### Your assignment
Set down, word for word, the stretch of lines from the one containing "Episode 7 (105, 1268)" to the end of the records below.

### Data under study
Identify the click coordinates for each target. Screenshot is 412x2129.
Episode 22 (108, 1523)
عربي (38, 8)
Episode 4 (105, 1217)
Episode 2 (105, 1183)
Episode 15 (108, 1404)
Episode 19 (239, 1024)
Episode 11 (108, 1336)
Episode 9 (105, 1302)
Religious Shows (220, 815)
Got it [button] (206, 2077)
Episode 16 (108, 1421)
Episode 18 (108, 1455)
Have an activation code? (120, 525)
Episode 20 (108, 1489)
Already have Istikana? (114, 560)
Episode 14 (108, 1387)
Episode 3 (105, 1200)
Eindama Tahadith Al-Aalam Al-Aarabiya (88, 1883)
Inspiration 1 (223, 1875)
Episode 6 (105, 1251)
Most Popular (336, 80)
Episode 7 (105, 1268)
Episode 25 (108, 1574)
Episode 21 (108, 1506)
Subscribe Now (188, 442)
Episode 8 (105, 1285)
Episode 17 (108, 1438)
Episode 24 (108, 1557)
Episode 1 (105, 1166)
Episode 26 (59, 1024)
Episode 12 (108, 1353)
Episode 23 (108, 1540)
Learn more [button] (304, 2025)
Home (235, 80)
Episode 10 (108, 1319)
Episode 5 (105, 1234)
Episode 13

### Your solution
Episode 7 (105, 1268)
Episode 25 (108, 1574)
Episode 21 (108, 1506)
Subscribe Now (188, 442)
Episode 8 (105, 1285)
Episode 17 (108, 1438)
Episode 24 (108, 1557)
Episode 1 (105, 1166)
Episode 26 (59, 1024)
Episode 12 (108, 1353)
Episode 23 (108, 1540)
Learn more [button] (304, 2025)
Home (235, 80)
Episode 10 (108, 1319)
Episode 5 (105, 1234)
Episode 13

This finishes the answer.